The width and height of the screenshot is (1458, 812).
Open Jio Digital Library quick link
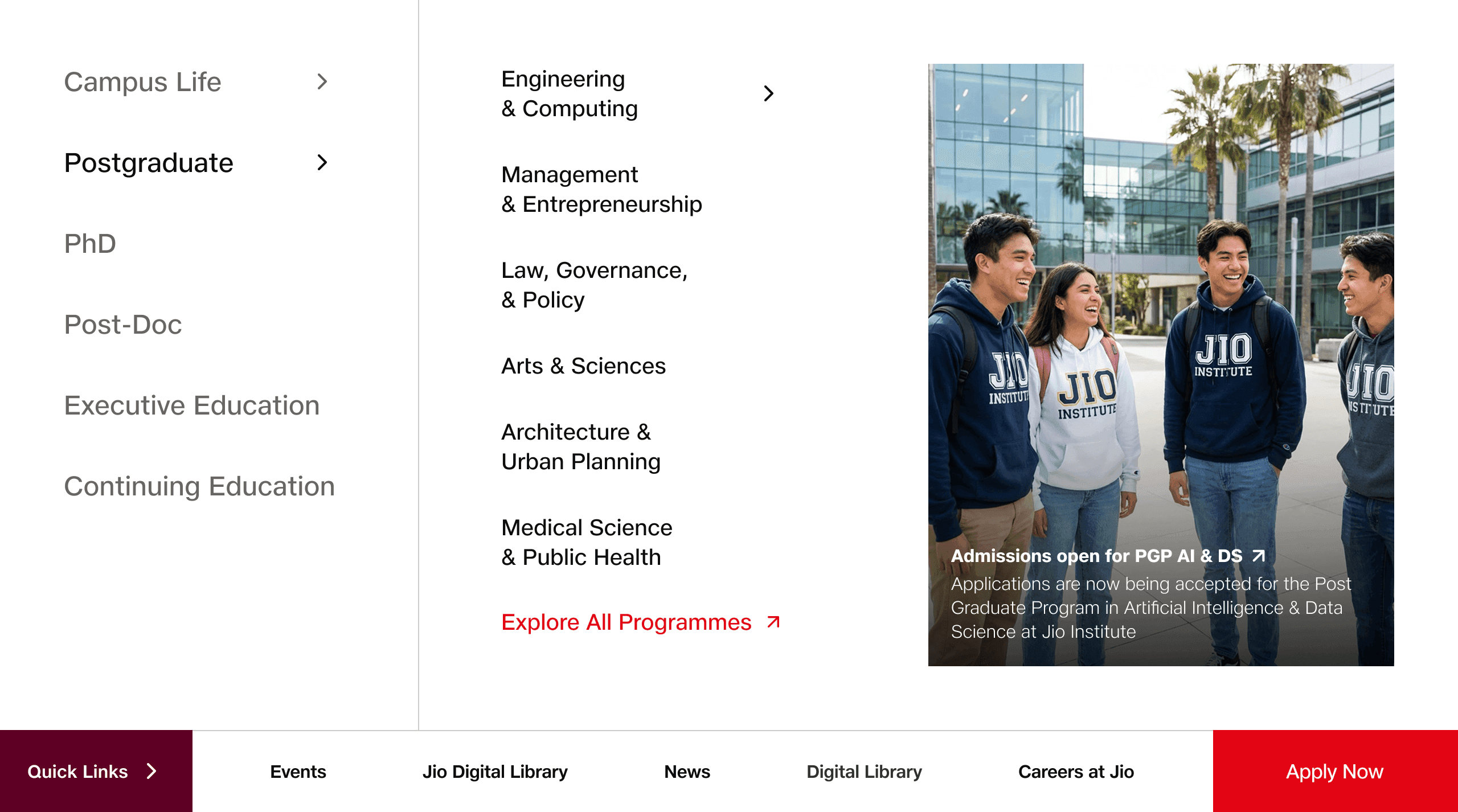[495, 772]

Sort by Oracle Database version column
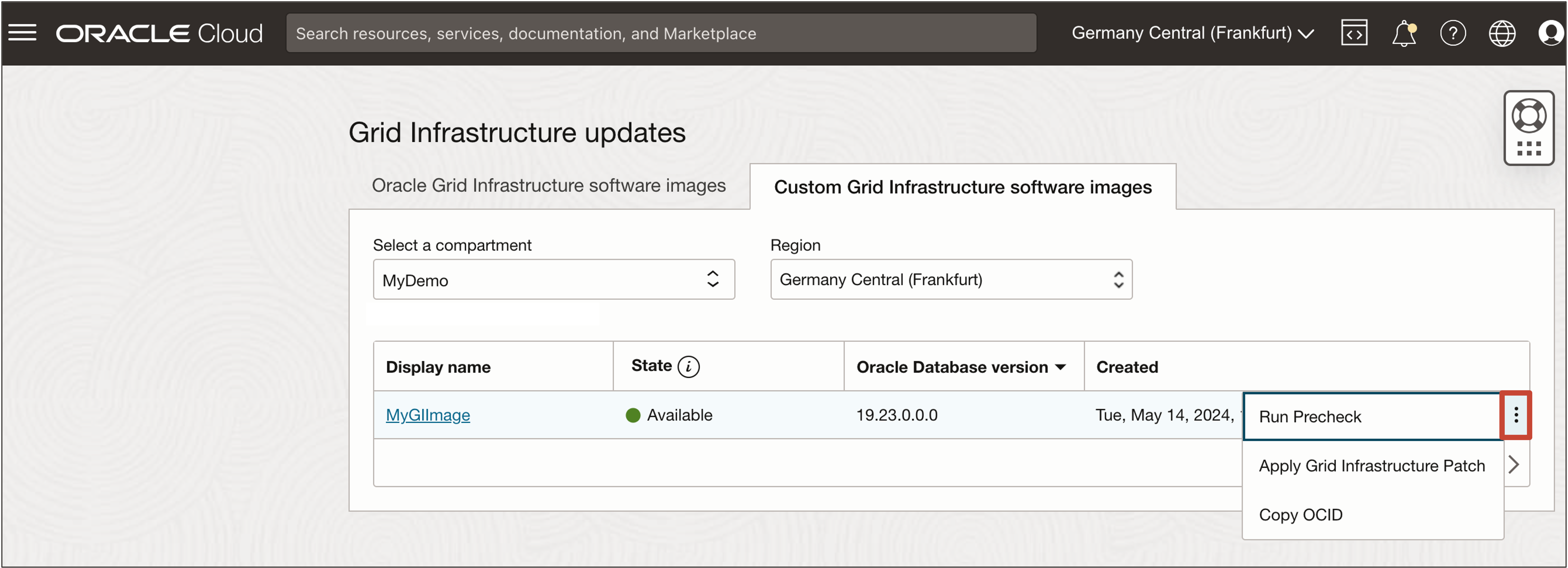pyautogui.click(x=960, y=367)
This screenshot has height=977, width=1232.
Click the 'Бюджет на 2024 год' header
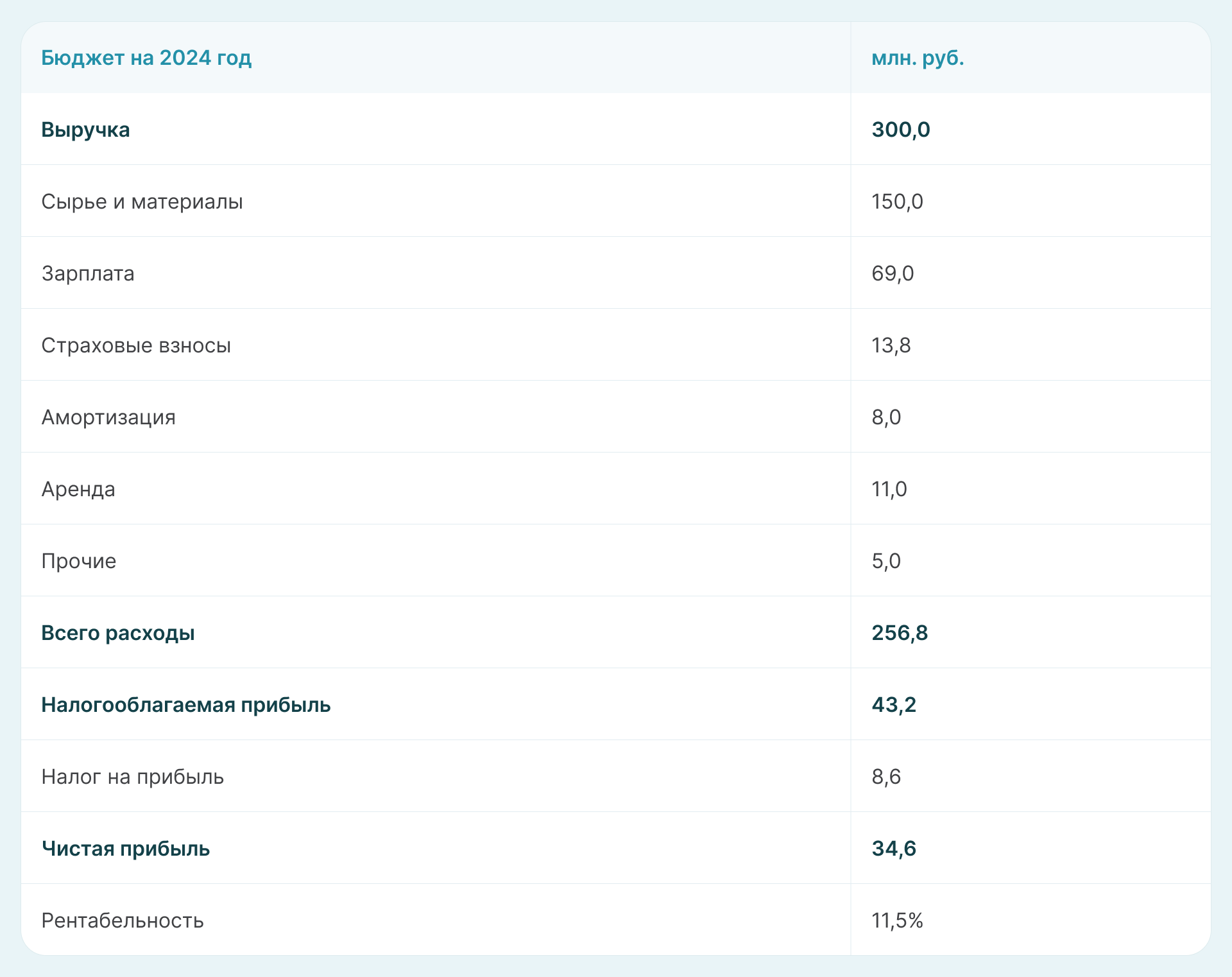tap(146, 58)
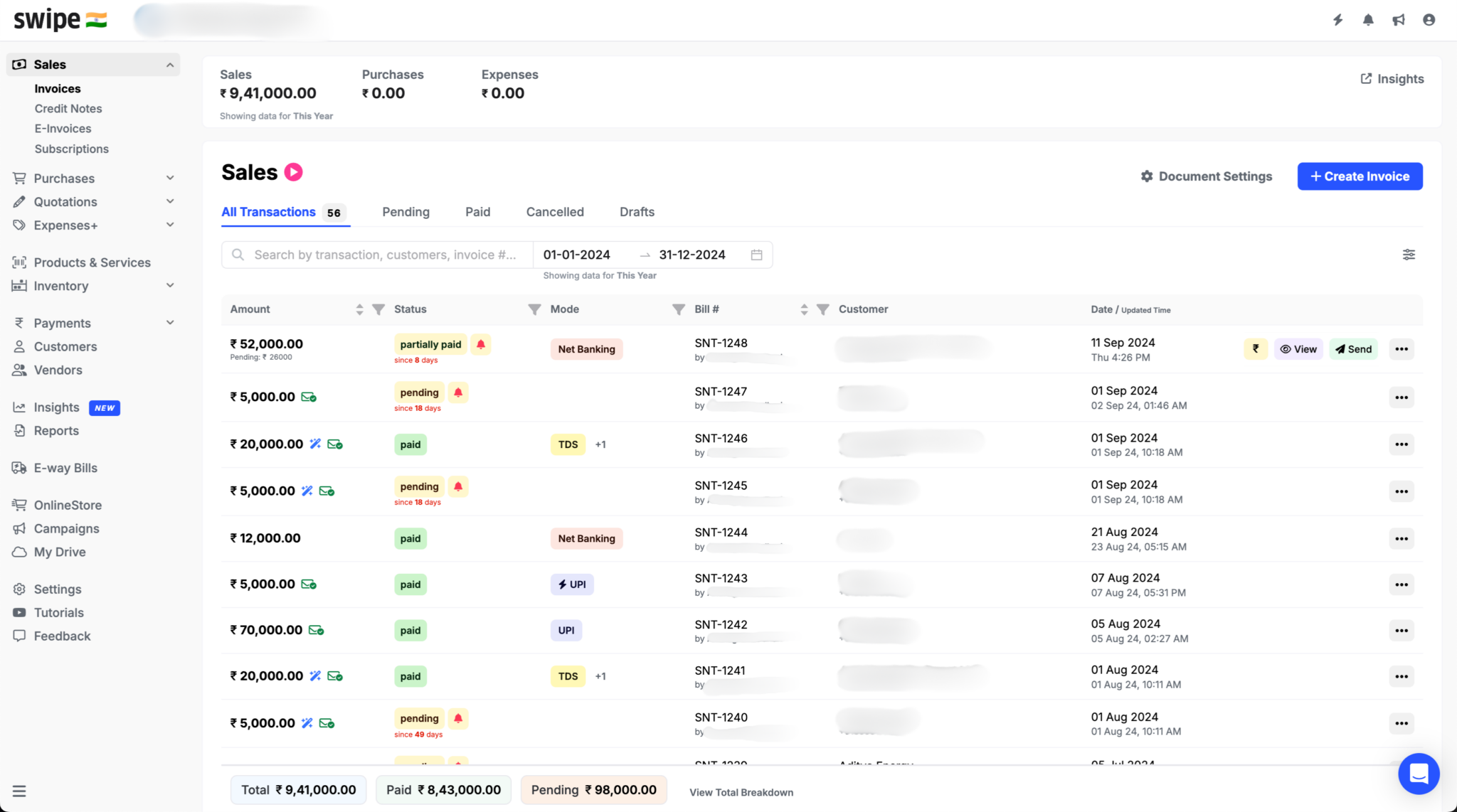Image resolution: width=1457 pixels, height=812 pixels.
Task: Click the table settings sliders icon above columns
Action: 1409,254
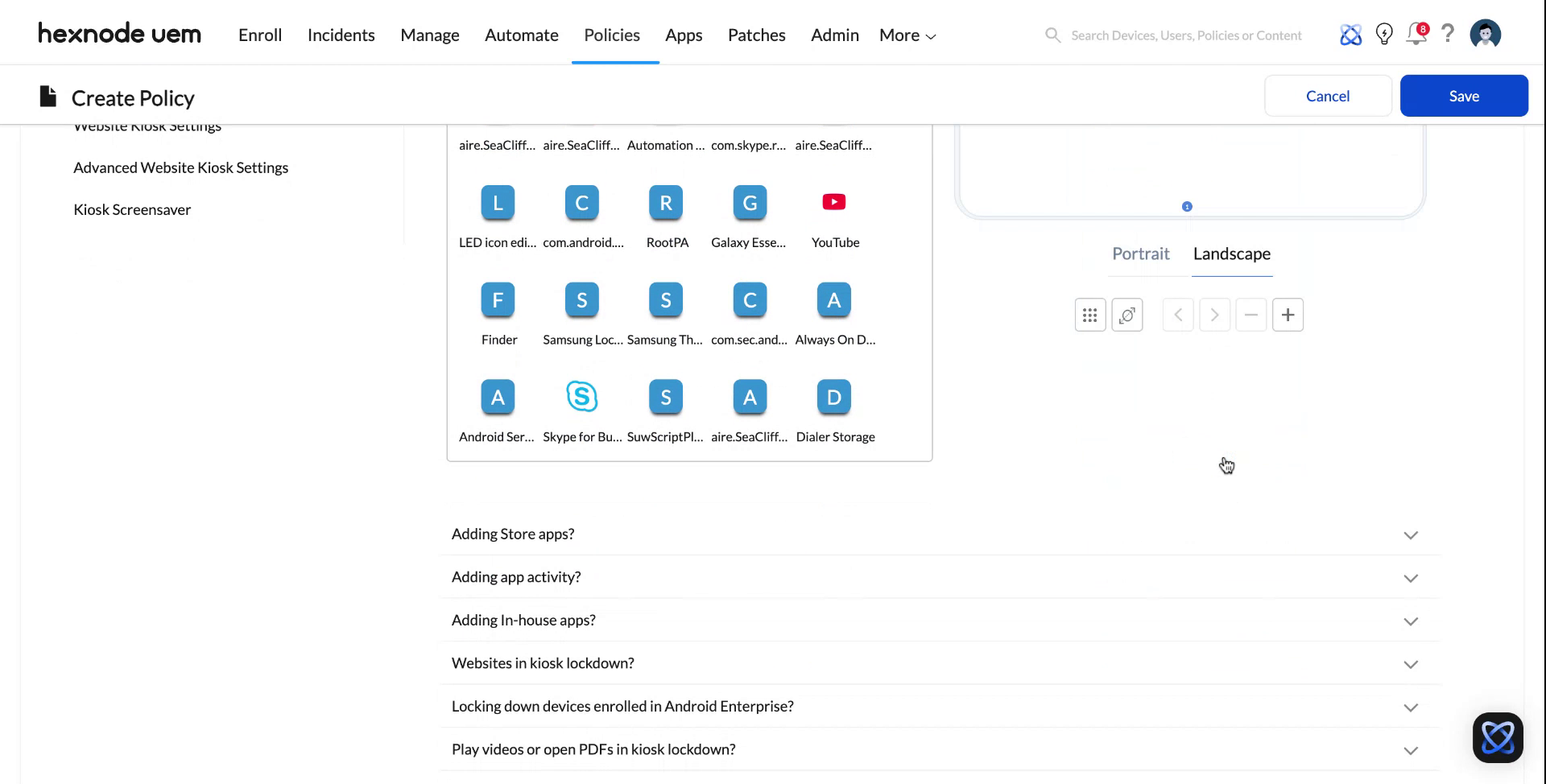This screenshot has width=1546, height=784.
Task: Open help via the question mark icon
Action: (1448, 34)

........

The task -
Wherever an image appears, omit it, and retype everything else in the entries exactly.

The completed task -
The width and height of the screenshot is (1458, 812).
Open Jio Digital Library quick link
[495, 772]

Sort by Oracle Database version column
pyautogui.click(x=960, y=367)
This screenshot has height=977, width=1232.
Click the 'Бюджет на 2024 год' header
tap(146, 58)
Image resolution: width=1457 pixels, height=812 pixels.
Task: Click the table settings sliders icon above columns
Action: 1409,254
This screenshot has width=1546, height=784.
Task: Open help via the question mark icon
Action: (1448, 34)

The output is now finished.